Having trouble unlocking your "slightly used" UPS to take a look inside? At the top of the BX1000, there is a snap about halfway in at the top holding the shell's two halves together. Its location is circled in red on this picture. You need a long, flat screwdriver to easily reach and disengage it.
Before you poke your hand in there, you may want to hit the Power/Mode button a few times after unplugging the unit. While I was working on the case, I accidentally hit the power switch. The unit beeped even though it had been disconnected for over half an hour. There was most likely harmless leftover charge in low-voltage circuitry, since I seriously doubt APC would forget bleeder resistors on the high-voltage side of things.
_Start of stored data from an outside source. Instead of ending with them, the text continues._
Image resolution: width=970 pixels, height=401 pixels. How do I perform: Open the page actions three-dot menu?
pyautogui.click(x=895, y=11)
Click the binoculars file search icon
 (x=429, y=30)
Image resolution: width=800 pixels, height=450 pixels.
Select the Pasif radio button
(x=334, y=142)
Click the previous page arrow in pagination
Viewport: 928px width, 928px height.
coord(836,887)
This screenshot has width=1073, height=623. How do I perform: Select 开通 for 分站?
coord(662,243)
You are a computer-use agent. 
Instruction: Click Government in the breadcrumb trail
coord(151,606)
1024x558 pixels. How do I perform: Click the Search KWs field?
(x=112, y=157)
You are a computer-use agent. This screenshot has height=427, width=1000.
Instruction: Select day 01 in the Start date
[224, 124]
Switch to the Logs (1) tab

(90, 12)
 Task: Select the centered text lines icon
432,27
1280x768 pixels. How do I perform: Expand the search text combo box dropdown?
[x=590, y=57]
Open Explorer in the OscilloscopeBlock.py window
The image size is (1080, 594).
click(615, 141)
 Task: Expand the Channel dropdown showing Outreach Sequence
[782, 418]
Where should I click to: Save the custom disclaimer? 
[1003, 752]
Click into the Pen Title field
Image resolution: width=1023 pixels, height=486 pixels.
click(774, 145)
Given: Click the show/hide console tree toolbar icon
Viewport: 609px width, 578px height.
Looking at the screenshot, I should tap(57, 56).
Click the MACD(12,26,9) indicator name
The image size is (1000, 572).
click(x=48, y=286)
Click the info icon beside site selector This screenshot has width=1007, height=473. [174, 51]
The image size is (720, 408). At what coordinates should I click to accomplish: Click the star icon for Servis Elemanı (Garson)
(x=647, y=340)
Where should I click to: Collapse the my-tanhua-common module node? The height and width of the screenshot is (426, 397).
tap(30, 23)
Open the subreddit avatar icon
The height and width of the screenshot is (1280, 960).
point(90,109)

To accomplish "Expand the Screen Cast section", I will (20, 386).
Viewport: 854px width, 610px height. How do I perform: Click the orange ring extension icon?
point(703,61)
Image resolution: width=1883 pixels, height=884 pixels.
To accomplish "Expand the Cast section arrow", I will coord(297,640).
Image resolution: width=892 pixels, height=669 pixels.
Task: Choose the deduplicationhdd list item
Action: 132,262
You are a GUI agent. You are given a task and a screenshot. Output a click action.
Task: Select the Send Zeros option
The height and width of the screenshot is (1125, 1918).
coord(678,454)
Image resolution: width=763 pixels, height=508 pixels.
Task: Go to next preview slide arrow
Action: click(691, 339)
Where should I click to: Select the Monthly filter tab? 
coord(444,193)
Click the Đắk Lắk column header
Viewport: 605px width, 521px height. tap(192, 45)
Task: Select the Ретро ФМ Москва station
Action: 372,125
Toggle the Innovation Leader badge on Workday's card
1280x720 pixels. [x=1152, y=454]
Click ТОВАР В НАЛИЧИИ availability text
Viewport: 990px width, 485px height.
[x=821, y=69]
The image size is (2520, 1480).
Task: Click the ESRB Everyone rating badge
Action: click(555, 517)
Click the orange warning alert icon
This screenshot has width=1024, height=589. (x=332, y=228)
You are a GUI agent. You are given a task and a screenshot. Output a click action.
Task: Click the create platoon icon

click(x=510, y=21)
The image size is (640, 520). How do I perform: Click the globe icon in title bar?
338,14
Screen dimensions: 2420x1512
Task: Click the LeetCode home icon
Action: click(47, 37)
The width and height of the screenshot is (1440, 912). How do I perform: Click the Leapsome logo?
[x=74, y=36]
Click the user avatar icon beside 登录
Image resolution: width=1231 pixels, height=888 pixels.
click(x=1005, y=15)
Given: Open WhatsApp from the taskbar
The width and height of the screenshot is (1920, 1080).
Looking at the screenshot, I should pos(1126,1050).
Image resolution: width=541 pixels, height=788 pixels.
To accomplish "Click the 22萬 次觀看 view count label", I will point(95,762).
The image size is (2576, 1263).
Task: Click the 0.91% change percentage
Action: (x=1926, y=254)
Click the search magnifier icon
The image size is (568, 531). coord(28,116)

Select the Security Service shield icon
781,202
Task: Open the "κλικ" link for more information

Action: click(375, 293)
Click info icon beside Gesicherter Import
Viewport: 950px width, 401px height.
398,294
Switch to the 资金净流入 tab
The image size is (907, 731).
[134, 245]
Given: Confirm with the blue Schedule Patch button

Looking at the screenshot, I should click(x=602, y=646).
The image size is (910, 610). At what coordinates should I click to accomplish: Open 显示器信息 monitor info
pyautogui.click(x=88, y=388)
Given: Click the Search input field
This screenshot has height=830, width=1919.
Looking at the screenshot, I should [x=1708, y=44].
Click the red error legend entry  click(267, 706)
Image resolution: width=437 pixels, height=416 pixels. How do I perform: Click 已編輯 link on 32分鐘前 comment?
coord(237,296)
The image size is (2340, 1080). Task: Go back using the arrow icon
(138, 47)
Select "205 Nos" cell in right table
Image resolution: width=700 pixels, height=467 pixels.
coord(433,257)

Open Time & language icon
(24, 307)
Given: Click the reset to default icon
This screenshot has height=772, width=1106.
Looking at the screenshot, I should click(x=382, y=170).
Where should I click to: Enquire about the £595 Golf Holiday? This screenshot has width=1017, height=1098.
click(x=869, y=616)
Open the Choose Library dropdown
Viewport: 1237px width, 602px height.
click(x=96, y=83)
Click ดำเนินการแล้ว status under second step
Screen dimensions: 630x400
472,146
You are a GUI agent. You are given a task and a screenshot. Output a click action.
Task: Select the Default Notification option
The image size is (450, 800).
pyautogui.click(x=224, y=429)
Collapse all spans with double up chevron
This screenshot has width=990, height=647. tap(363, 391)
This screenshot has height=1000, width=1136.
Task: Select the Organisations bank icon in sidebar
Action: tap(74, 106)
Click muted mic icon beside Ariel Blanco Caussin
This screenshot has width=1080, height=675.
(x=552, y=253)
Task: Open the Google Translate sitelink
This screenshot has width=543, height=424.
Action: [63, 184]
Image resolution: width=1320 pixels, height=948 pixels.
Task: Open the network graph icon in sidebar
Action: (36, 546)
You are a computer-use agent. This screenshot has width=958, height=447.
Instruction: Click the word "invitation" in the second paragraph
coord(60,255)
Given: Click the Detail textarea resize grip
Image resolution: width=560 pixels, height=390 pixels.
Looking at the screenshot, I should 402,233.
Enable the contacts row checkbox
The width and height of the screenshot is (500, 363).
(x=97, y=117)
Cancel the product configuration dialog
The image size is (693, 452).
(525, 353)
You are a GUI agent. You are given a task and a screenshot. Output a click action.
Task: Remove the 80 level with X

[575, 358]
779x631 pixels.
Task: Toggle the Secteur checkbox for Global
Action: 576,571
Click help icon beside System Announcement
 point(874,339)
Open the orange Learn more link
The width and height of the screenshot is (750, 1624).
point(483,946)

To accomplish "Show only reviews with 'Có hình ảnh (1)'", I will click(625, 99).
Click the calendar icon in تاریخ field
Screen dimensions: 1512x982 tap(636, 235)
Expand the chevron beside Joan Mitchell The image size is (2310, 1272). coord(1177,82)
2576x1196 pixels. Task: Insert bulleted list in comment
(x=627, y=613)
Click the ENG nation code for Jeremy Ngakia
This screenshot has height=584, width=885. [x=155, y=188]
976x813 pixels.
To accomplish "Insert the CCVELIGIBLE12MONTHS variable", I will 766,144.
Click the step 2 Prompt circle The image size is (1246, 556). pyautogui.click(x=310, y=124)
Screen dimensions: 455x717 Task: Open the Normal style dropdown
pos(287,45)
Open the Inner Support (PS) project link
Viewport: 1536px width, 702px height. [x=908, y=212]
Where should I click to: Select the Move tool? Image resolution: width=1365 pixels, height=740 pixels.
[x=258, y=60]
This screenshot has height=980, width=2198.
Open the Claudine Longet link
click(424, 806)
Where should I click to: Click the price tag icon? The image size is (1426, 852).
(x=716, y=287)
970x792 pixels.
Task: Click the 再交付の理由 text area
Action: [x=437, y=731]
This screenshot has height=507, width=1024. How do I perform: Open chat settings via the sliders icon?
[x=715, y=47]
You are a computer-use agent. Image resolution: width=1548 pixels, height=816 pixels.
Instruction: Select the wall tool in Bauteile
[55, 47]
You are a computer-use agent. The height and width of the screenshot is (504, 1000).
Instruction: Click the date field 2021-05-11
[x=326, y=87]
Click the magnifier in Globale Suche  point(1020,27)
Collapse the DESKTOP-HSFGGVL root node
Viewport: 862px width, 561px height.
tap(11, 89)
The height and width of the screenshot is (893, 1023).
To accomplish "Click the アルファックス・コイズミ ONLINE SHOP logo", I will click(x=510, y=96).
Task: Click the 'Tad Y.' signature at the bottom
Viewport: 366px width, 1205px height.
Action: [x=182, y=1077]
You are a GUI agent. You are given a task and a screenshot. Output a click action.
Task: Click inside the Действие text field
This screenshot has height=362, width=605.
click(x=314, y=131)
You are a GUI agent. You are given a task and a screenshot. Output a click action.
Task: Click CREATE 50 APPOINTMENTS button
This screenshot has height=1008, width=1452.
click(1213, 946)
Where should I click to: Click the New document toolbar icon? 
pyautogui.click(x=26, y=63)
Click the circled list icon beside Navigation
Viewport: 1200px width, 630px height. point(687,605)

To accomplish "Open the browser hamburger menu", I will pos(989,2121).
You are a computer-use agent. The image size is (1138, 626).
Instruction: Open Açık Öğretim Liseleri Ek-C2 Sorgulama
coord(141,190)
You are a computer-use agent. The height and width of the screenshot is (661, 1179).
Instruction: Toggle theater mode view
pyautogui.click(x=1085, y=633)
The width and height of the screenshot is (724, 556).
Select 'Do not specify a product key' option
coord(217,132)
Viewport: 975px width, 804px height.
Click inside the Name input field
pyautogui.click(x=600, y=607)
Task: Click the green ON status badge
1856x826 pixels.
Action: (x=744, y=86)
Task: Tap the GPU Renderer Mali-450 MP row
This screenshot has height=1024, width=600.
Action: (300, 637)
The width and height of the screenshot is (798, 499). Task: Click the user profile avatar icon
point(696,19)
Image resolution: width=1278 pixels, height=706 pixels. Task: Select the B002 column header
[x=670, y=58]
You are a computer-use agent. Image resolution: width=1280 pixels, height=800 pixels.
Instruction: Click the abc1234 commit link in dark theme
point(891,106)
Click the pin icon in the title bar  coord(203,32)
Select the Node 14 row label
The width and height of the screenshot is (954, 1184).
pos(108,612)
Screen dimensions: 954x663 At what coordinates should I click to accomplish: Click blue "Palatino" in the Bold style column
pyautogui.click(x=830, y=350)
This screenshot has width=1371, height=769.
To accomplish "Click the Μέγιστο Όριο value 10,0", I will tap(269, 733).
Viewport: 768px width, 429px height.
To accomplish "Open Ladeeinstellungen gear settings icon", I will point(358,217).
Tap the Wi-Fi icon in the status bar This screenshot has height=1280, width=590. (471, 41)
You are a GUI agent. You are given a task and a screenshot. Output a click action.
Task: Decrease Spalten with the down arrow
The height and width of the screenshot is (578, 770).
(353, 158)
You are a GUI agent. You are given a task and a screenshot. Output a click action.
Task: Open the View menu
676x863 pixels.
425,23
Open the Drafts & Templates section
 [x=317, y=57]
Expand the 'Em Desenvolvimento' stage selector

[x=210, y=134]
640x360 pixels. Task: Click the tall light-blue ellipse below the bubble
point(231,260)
In any event, it's always good to discharge everything you can before poking around, if only to prevent voltages from being applied to the wrong place in case of accidental shorts or other unplanned contact.
The Good Stuff
How do you like those spade connectors? APC appears to like them a lot. Everything except for the front interface module connects to the main board using crimped spade connector plugs with rubbery boots. Gotta love teardown-friendly hardware, as teardown-friendly as stiff spade connectors can be, anyway — nothing a decent pair of pliers and a little force cannot overcome.
If you have a penchant for tearing stuff apart without the diagrams to help you put them back together, it is a good idea to take pictures as you go for reference. In this case, APC was nice enough to use different wire colors to make connections and write them on the PCB's silkscreen near their respective spade headers. This will be really handy for reassembly.
All capacitors large enough to carry a logo or brand name are Nippon Chemi-Con, except for two HJ-branded 22 µF 200 V devices along the high-voltage output path.
Take It Off! Not.
Here's the front panel and its main board attachment mechanism. There are no detachable connectors with exposed conductors; APC uses clinch termination on the unstripped ribbon. Each terminal has eight nails punching through the cable, which are then flattened on the other side. That's not a common sight these days.
Once the spades are disconnected, the rear panel—complete with power cord, breaker, and outlets—comes off. While it is not easily readable in this picture, I can tell you that the breaker is a Rong Feng unit rated for 15 A at 250 VAC, which contradicts the 12 A input rating printed on the rear cover.
For those of you who were worried about the quality and reliability of outlets on APC's UPS after reading my article on the vintage SurgeArrest (where I complained that the middle outlets were nearly unusable), you’ll be relieved to know that the metal strips in the UPS appear to be slightly thicker. But even more important, instead of using the offset-stamped metal strips that I had issues with on the power bar, the UPS uses bent metal fingers for all connections on every outlet. The fingers have a slight angle to pinch plug prongs as they are inserted, providing a more even insertion and removal force. You have a clear shot at one of those just between the orange and ground wires, unhindered by the plastic framing around usable outlet positions.
Unlike the power bar, where electrical connections on outlet metal strips were spot-welded, these are soldered. All of the solder joints I looked at were clean and smooth, exactly as they should be.